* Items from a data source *
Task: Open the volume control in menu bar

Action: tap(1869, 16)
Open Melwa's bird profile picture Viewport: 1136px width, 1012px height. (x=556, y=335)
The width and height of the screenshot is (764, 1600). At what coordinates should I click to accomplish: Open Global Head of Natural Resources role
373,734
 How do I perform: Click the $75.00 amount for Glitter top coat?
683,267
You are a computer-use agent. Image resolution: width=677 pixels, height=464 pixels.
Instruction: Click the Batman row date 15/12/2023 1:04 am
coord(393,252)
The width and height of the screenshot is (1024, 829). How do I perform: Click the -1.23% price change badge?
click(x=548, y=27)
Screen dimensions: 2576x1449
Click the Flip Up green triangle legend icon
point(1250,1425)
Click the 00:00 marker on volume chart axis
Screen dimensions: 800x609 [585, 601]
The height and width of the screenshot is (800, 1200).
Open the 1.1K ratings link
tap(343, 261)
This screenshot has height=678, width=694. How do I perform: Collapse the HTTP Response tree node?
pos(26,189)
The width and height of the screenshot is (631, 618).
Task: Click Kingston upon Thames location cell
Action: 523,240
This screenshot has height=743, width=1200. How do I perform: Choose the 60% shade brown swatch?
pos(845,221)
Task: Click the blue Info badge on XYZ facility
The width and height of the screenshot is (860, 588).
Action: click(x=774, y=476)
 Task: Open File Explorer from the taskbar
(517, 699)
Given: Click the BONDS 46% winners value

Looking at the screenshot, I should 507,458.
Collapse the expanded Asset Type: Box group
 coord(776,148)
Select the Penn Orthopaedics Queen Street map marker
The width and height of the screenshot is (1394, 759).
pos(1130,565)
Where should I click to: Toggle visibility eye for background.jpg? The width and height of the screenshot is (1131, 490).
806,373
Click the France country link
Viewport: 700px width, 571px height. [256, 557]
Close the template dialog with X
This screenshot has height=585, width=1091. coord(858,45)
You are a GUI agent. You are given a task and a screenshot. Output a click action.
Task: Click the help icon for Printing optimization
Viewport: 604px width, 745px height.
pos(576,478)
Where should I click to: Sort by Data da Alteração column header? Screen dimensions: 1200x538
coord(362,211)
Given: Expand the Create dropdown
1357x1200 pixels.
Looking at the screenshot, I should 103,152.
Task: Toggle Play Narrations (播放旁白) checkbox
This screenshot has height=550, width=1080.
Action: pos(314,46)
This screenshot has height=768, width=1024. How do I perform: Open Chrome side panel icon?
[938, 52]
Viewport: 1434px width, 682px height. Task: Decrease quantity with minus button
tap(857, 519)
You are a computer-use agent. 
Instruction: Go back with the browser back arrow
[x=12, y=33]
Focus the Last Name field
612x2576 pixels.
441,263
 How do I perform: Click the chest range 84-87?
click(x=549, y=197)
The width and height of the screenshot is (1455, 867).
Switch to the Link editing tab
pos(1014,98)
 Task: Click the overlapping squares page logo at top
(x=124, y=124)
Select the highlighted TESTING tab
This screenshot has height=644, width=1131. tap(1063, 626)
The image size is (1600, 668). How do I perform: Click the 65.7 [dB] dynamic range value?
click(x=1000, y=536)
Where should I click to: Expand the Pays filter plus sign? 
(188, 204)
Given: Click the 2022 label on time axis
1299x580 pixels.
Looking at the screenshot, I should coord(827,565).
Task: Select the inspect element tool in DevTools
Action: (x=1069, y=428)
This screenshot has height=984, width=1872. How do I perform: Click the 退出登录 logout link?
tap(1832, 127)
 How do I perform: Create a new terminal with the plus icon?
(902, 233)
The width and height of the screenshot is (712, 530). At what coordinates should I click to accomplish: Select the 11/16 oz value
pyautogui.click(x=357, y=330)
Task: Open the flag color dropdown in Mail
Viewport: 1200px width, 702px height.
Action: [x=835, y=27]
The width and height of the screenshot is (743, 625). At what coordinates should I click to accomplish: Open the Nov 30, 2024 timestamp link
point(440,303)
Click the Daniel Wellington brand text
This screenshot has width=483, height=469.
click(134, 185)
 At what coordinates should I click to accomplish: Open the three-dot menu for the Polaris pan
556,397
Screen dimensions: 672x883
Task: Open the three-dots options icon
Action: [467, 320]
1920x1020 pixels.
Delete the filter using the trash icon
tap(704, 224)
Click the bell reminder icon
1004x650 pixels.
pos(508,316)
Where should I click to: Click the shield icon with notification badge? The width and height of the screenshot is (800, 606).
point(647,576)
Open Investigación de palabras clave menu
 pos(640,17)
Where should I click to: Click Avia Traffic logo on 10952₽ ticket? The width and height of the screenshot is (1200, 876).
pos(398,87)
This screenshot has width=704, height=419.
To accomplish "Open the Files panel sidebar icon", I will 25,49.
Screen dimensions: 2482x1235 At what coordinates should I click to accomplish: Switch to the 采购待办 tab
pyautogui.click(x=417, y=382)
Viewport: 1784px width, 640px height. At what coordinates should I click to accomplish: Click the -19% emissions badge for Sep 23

* TASK INSTRUCTIONS *
Print the data between the lines holding "Task: Open File Explorer from the taskbar" and "pos(1130,565)", inclusive, reproducing each line as it appears.

* WRITTEN RESPONSE *
 Task: Open File Explorer from the taskbar
(517, 699)
Given: Click the BONDS 46% winners value

Looking at the screenshot, I should 507,458.
Collapse the expanded Asset Type: Box group
 coord(776,148)
Select the Penn Orthopaedics Queen Street map marker
The width and height of the screenshot is (1394, 759).
pos(1130,565)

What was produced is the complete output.